Our Sabbath School lesson this week is on Abigail. While reading Ellen White commentary from Patriarchs and Prophets a wonderful truth came into focus. We pick up the story after Abigail's husband Nabal has treated David's men with contempt. A servant tells Abigail that David is on his way to retaliate. "Without consulting her husband or telling him of her intention, Abigail made up an ample supply of provisions, which, laded upon asses, she sent forward in the charge of servants, and herself started out to meet the band of David. She met them in a covert of a hill. "And when Abigail saw David, she hasted, and lighted off the ass, and fell before David on her face, and bowed herself to the ground, and fell at his feet, and said, Upon me, my lord, upon me let this iniquity be: and let thine handmaid, I pray thee, speak in thine audience." Abigail addressed David with as much reverence as though speaking to a crowned monarch. Nabal had scornfully exclaimed, "Who is David?" but Abigail called him, "my lord." With kind words she sought to soothe his irritated feelings, and she pleaded with him in behalf of her husband. With nothing of ostentation or pride, but full of the wisdom and love of God, Abigail revealed the strength of her devotion to her household; and she made it plain to David that the unkind course of her husband was in no wise premeditated against him as a personal affront, but was simply the outburst of an unhappy and selfish nature.
"Now therefore, my lord, as the Lord liveth, and as thy soul liveth, seeing the Lord hath withholden thee from coming to shed blood, and from avenging thyself with thine own hand, now let thine enemies, and they that seek evil to my lord, be as Nabal." Abigail did not take to herself the credit of this reasoning to turn David from his hasty purpose, but gave to God the honor and the praise. She then offered her rich provision as a peace offering to the men of David, and still pleaded as if she herself were the one who had so excited the resentment of the chief.
"I pray thee," she said, "forgive the trespass of thine handmaid: for the Lord will certainly make my lord a sure house; because my lord fighteth the battles of the Lord, and evil hath not been found in thee all thy days." Abigail presented by implication the course that David ought to pursue. He should fight the battles of the Lord. He was not to seek revenge for personal wrongs, even though persecuted as a traitor. She continued: "Though man be risen up to pursue thee, and to seek thy soul, yet the soul of my lord shall be bound in the bundle of life with the Lord thy God. . . . And it shall come to pass, when the Lord shall have done to my lord according to all the good that He hath spoken concerning thee, and shall have appointed thee prince over Israel; that this shall be no grief unto thee, nor offense of heart unto my lord, either that thou hast shed blood causeless, or that my lord hath avenged himself: and when the Lord shall have dealt well with my lord, then remember thine handmaid." 1 Samuel 25:29-31, R. V.

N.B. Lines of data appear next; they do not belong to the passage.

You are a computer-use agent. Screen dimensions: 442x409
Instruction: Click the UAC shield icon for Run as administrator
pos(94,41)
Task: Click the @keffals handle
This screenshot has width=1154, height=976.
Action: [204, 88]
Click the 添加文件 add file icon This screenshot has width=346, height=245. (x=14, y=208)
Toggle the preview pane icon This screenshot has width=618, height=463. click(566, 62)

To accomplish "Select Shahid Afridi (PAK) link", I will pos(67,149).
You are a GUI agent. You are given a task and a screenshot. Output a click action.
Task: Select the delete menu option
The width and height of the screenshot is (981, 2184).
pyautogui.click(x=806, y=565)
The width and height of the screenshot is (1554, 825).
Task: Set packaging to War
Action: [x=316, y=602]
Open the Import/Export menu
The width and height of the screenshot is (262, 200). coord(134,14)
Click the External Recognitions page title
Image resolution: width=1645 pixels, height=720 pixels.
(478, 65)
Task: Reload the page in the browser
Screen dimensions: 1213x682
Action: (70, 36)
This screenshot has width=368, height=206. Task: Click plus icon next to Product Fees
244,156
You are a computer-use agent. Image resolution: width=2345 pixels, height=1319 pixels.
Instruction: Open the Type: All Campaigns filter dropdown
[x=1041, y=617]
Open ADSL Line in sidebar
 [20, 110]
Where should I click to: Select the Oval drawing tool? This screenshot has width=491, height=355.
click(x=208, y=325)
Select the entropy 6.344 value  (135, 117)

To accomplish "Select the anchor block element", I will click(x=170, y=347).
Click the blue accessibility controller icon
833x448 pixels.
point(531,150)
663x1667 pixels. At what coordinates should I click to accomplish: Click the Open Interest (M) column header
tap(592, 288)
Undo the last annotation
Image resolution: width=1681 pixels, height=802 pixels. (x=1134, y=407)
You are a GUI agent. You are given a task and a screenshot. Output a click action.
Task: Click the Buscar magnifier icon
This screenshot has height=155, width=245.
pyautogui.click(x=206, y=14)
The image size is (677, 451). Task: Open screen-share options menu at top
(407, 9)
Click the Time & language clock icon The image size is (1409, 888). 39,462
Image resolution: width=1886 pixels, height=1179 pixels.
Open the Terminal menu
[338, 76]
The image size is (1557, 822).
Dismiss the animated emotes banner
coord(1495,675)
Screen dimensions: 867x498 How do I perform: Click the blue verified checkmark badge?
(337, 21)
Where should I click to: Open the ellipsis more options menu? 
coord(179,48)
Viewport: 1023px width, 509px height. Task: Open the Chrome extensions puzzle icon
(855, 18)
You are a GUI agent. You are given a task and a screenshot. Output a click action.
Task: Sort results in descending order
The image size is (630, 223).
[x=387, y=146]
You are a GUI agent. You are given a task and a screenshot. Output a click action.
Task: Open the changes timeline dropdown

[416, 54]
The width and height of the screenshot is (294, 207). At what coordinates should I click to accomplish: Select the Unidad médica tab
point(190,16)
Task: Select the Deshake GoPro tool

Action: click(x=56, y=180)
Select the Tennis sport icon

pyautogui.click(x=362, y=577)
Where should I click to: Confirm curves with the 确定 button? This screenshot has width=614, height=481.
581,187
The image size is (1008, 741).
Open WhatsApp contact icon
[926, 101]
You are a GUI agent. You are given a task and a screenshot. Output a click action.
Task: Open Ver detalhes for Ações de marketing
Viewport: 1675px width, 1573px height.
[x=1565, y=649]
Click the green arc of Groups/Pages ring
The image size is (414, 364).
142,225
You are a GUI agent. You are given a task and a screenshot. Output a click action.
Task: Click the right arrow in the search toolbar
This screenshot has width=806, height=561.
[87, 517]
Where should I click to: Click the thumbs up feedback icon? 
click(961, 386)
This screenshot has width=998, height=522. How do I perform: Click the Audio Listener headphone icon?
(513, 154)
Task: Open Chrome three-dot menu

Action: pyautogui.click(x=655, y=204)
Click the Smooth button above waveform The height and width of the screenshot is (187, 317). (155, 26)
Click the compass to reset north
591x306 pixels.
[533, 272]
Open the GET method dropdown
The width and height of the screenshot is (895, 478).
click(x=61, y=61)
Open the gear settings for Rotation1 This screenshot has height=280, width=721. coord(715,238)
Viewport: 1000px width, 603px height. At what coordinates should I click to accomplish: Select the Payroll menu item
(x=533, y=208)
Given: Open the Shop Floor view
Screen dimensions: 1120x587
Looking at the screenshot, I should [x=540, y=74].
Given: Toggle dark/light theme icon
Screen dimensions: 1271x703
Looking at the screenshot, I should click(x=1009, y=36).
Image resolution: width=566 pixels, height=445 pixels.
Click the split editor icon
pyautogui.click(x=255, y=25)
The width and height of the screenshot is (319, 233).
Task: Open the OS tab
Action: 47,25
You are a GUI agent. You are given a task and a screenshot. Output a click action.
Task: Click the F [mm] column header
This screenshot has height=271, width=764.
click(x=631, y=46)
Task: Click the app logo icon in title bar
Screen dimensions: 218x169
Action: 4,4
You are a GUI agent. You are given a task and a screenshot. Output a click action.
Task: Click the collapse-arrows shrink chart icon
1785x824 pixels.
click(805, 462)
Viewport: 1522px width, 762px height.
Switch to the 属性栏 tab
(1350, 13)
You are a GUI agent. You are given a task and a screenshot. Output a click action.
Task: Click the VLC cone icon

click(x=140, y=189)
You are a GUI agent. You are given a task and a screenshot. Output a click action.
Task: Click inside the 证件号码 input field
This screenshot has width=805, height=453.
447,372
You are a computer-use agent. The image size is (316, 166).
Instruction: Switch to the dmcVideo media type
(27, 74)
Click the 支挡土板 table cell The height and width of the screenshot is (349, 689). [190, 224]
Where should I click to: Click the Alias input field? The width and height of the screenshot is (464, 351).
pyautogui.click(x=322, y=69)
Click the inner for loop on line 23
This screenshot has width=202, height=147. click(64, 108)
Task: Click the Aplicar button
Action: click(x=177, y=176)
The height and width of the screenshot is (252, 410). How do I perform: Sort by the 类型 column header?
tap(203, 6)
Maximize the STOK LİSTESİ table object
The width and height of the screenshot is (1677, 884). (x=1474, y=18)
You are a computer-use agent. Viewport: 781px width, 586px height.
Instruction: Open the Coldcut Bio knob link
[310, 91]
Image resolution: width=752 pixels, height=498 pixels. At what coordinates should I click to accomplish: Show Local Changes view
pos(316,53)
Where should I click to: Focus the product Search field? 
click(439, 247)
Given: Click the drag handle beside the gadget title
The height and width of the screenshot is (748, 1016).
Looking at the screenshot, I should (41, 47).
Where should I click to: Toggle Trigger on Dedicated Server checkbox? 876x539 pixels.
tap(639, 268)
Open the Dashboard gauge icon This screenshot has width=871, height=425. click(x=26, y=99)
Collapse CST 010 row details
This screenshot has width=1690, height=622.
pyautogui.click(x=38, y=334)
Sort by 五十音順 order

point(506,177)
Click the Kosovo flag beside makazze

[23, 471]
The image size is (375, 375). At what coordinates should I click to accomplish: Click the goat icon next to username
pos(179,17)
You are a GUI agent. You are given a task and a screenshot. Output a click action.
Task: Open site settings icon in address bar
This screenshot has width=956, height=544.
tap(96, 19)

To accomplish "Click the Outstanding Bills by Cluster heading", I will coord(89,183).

These words could have come only from the lips of one who had partaken of the wisdom from above. The piety of Abigail, like the fragrance of a flower, breathed out all unconsciously in face and word and action. The Spirit of the Son of God was abiding in her soul. Her speech, seasoned with grace, and full of kindness and peace, shed a heavenly influence. Better impulses came to David, and he trembled as he thought what might have been the consequences of his rash purpose. "Blessed are the peacemakers: for they shall be called the children of God." Matthew 5:9. Would that there were many more like this woman of Israel, who would soothe the irritated feelings, prevent rash impulses, and quell great evils by words of calm and well-directed wisdom.
A consecrated Christian life is ever shedding light and comfort and peace. It is characterized by purity, tact, simplicity, and usefulness. It is controlled by that unselfish love that sanctifies the influence. It is full of Christ, and leaves a track of light wherever its possessor may go. Abigail was a wise reprover and counselor. David's passion died away under the power of her influence and reasoning. He was convinced that he had taken an unwise course and had lost control of his own spirit.
With a humble heart he received the rebuke, in harmony with his own words, "Let the righteous smite me; it shall be a kindness: and let him reprove me; it shall be an excellent oil." Psalm 141:5. He gave thanks and blessings because she advised him righteously. There are many who, when they are reproved, think it praiseworthy if they receive the rebuke without becoming impatient; but how few take reproof with gratitude of heart and bless those who seek to save them from pursuing an evil course. Patriarchs and Prophets page 666-667
What a blessing to know that we also can have the Spirit of the Son of God abiding in our hearts.